No entanto, há casos específicos, em que, desde que haja fatos que possuam uma (co)relação lógica entre o fator da discriminação e uma desequiparação, se possibilitará à lei estabelecer discriminações. Para que isso seja possível, é necessário ocorrer quatro elementos, que não poderão agredir o princípio da igualdade/isonomia, conforme nos ensina o Ministro Celso Antônio Bandeira de Mello (apud Leny Pereira da Silva, s. a., p. 23 e 24):

a) que a desequiparação não atinja de modo atual e absoluto, um só indivíduo;

b) que as situação ou pessoas desequiparadas pela regra de direito sejam efetivamente distintas entre si, vale dizer, possuam características, traços, nela residentes, diferenciados;

c) que exista, em abstrato, uma correlação lógica entre os fatos diferenciais existentes e a distinção de regime em função deles, estabelecida pela norma jurídica;

d) que, in concreto, o vínculo de correlação supra-referido seja pertinente em função dos interesses constitucionalmente protegidos, isto é, resulte em diferenciação de tratamento jurídico fundada em razão valiosa - ao lume do texto constitucional - para o bem do público.

Dessa forma, o que se veda na lei, são discriminações absurdas, pois, aquela premissa Aristotélica de “tratar igualmente os iguais e desigualmente os desiguais, na medida em eles se desigualam”, é requisito do próprio conceito de Justiça.
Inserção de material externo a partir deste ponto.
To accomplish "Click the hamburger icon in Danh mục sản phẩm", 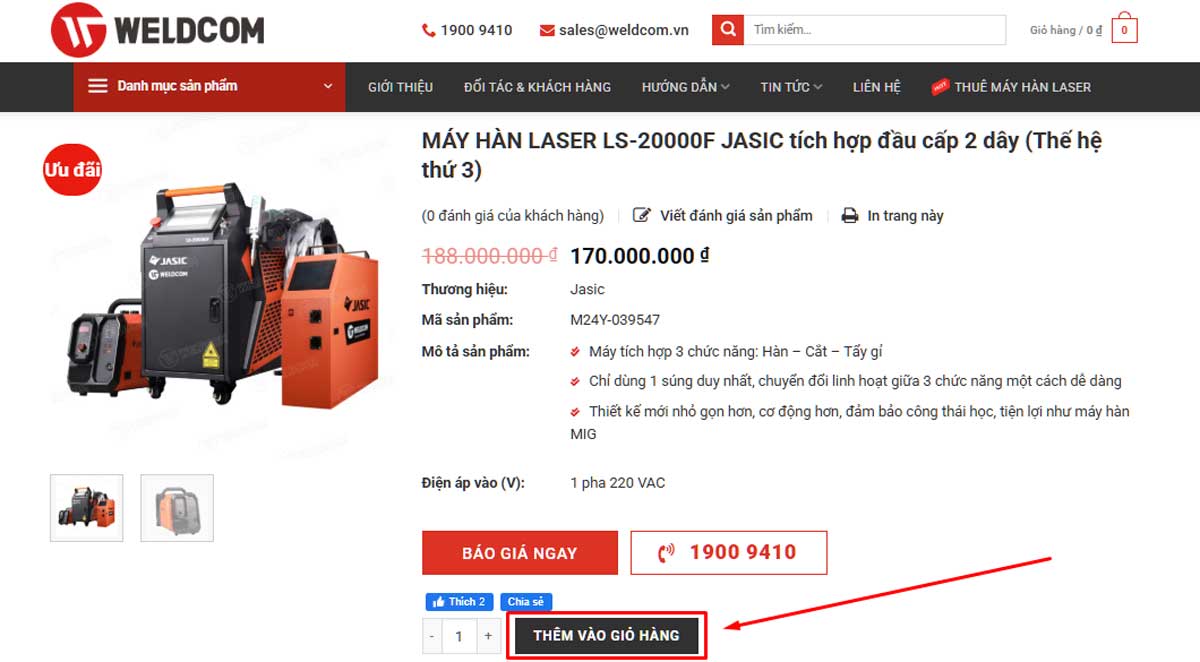I will [98, 86].
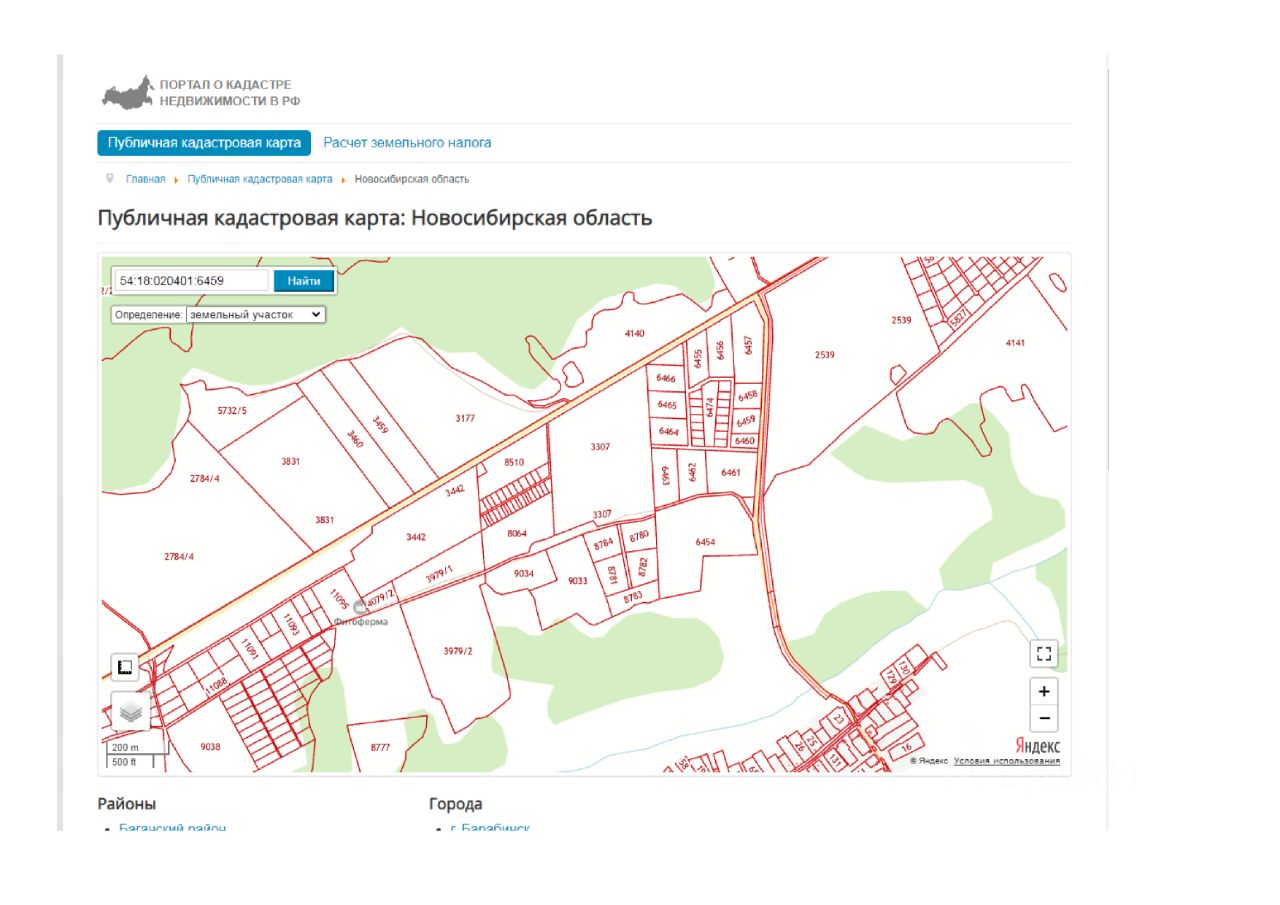This screenshot has height=905, width=1280.
Task: Click the Яндекс logo on map
Action: tap(1037, 746)
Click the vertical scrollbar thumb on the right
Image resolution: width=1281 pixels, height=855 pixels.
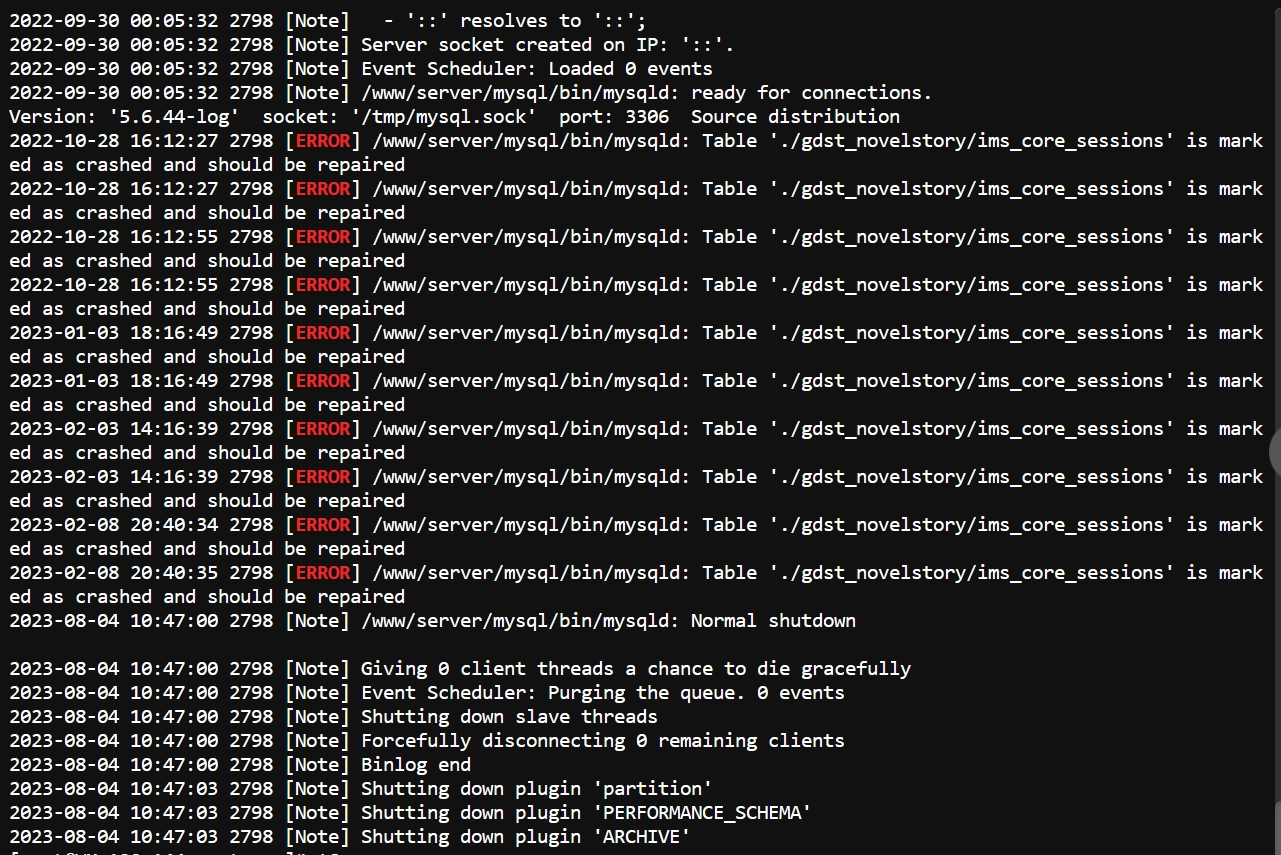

Já o princípio da proporcionalidade, apesar de não constar expressamente em nosso sistema jurídico, é um princípio constitucional, mas implícito. Ora, com base no que nos diz o §2° do artigo 5° da CF/88, temos que:

§2°. Os direitos e garantias expressos nesta Constituição não excluem outros decorrentes do regime e dos princípios por ela adotados, ou dos tratados internacionais em que a República Federativa do Brasil seja parte.